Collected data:
--------------------------------------------------

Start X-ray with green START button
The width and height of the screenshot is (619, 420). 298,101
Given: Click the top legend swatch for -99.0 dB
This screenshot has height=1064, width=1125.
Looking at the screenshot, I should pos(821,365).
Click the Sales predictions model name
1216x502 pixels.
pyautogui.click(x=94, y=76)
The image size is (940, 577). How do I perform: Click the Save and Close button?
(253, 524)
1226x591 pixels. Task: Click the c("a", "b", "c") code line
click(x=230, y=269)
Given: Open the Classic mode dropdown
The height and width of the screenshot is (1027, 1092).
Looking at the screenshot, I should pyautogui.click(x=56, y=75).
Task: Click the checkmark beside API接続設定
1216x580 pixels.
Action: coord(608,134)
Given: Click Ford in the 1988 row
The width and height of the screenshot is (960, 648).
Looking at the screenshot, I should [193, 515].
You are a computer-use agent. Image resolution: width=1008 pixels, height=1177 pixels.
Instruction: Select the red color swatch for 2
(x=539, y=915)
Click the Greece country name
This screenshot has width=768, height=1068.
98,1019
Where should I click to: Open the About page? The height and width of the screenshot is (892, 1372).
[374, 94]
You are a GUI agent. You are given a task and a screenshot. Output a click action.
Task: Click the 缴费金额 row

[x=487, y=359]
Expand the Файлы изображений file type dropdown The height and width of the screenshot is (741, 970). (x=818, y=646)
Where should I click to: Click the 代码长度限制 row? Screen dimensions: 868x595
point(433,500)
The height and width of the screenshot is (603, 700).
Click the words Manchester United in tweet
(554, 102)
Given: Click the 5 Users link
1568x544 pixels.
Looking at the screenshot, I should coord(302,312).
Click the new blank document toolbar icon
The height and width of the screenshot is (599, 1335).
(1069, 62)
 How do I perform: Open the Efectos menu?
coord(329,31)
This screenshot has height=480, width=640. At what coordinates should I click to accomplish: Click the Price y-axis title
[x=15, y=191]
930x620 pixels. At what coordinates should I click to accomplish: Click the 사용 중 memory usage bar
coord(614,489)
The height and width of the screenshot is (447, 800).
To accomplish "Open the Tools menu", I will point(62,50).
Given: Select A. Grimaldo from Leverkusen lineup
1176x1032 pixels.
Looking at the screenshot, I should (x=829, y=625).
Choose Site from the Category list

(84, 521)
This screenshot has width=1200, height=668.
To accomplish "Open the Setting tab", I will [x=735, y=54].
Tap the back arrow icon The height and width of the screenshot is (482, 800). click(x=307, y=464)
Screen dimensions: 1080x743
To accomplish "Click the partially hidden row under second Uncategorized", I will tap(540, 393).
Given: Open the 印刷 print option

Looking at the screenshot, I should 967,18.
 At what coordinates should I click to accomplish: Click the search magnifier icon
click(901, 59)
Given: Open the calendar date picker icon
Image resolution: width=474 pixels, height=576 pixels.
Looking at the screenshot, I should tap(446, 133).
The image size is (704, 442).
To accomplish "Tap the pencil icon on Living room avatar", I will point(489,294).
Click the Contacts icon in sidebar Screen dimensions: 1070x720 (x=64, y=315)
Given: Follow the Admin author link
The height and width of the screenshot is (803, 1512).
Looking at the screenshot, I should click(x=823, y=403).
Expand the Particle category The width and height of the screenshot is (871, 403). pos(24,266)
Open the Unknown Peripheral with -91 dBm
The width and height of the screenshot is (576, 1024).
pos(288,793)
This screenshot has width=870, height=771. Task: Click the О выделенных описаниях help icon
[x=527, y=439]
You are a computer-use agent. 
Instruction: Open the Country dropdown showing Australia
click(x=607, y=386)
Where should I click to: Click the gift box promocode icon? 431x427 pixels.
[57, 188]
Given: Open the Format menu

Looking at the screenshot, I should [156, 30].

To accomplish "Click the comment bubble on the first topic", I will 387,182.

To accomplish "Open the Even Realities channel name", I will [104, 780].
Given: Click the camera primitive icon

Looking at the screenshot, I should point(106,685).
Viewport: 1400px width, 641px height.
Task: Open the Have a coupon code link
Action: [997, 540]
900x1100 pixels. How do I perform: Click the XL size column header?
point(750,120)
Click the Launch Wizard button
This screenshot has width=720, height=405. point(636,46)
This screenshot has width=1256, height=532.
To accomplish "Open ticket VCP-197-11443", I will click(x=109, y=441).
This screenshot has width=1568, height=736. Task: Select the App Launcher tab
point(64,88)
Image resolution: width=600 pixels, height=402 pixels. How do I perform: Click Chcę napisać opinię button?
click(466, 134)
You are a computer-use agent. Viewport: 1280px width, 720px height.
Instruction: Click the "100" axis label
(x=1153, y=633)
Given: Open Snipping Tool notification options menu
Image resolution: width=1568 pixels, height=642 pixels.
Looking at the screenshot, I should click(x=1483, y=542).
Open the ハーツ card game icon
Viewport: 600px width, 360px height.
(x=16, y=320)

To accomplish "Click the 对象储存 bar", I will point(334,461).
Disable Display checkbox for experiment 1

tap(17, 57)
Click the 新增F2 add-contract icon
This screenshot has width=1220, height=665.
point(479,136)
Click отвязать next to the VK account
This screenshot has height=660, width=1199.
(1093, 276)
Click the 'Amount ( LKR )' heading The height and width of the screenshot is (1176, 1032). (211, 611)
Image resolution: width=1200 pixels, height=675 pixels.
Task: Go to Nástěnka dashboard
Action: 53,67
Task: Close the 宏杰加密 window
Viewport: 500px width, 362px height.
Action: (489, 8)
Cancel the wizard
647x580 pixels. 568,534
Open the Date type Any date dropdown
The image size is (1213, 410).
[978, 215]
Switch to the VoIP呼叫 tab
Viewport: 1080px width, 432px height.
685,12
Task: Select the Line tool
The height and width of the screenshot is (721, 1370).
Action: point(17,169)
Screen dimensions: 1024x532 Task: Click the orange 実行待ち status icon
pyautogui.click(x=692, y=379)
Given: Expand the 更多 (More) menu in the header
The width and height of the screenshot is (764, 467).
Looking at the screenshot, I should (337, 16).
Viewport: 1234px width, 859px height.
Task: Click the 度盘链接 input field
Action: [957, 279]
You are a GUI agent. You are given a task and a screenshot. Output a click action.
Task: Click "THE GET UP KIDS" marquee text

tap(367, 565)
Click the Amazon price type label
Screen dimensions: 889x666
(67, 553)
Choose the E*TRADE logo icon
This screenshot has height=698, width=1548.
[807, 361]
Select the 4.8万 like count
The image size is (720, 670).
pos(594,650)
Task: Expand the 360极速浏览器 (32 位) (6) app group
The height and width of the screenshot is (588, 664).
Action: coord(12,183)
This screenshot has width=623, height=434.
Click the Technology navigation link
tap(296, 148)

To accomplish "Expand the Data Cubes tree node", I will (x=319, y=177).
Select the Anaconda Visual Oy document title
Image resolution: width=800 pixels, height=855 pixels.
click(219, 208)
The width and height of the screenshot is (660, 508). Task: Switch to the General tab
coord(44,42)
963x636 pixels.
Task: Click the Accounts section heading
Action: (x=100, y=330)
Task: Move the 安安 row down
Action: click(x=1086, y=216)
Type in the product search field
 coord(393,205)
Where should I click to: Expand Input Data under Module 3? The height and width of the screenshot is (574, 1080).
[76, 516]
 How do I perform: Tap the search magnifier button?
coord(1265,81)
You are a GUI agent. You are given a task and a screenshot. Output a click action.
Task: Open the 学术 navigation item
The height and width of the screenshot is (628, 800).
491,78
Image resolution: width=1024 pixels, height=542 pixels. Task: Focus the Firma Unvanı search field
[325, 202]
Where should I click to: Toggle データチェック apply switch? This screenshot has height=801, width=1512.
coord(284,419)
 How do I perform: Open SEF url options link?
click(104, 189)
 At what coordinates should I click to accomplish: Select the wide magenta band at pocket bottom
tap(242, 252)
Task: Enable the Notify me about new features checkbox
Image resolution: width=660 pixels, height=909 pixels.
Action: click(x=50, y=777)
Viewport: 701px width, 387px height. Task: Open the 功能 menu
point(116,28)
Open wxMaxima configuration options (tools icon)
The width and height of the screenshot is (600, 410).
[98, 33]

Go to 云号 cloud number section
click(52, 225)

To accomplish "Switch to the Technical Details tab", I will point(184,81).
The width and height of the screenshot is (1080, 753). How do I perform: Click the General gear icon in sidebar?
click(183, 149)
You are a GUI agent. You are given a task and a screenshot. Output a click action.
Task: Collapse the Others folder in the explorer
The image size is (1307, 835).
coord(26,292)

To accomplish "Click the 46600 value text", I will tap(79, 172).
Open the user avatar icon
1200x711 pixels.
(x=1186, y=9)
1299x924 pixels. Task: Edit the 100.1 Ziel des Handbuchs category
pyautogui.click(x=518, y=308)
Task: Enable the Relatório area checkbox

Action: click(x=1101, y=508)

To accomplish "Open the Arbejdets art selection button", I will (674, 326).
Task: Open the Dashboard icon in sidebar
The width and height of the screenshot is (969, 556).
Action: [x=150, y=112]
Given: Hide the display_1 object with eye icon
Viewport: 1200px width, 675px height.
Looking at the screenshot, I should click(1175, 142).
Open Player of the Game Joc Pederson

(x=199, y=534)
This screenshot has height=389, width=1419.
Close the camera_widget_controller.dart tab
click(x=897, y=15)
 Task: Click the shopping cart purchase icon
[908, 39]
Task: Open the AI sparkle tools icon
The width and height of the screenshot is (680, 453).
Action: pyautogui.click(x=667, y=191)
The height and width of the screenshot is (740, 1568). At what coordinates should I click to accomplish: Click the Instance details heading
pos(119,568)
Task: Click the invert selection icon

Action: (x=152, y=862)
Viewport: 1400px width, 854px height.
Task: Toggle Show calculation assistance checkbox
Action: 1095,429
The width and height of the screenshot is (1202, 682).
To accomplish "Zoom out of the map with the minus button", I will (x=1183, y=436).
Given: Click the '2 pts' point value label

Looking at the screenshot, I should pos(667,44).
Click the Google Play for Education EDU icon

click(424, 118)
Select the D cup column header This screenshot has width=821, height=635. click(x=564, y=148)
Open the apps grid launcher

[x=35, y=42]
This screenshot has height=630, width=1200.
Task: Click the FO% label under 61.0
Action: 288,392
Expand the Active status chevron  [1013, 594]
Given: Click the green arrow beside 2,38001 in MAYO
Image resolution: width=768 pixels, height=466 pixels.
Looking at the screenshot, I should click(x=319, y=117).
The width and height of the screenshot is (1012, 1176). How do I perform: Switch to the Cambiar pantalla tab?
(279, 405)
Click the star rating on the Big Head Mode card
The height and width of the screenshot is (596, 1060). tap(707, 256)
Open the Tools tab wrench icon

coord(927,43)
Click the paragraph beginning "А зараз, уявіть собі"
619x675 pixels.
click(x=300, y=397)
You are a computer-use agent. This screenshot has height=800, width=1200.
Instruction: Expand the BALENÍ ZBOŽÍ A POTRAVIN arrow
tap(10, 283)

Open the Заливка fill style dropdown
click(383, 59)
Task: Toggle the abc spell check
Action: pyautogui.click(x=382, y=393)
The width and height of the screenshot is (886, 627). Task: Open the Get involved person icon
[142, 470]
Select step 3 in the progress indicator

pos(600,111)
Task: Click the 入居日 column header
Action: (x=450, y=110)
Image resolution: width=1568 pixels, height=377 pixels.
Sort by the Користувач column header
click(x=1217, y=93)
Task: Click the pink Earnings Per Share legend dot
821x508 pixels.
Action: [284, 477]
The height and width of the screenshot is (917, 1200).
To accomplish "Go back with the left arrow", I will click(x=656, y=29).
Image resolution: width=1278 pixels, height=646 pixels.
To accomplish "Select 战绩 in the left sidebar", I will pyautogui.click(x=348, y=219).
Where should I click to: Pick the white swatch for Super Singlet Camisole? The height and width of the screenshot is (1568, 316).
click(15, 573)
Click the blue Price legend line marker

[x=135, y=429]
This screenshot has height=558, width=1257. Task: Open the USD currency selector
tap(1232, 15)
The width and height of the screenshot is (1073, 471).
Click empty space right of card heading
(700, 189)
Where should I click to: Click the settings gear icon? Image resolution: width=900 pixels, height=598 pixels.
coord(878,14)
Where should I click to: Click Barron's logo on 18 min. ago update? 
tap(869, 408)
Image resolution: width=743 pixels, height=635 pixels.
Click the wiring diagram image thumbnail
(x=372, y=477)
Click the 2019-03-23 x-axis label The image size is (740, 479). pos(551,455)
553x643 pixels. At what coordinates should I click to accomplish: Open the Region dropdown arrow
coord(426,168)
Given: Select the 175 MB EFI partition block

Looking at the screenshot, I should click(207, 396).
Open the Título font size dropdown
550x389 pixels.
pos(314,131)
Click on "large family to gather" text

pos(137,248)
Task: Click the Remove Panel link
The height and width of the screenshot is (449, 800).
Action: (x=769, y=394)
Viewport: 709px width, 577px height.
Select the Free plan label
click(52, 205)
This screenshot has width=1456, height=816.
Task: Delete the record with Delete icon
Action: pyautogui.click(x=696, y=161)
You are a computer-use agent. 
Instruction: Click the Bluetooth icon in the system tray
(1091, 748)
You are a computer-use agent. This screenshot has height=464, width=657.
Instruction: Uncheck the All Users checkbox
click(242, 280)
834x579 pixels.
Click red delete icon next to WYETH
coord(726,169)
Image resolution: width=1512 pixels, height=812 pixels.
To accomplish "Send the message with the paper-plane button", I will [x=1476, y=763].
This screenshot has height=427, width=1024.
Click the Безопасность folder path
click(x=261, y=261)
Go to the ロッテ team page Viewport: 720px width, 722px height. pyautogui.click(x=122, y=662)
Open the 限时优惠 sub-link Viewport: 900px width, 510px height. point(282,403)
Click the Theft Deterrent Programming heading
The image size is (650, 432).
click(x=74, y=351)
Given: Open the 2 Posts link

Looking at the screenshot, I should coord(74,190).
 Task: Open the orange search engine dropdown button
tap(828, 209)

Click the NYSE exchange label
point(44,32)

--------------------------------------------------

What needs to be done: A single number, please: how many lines in the data above contain the string "left"?

Response area: 2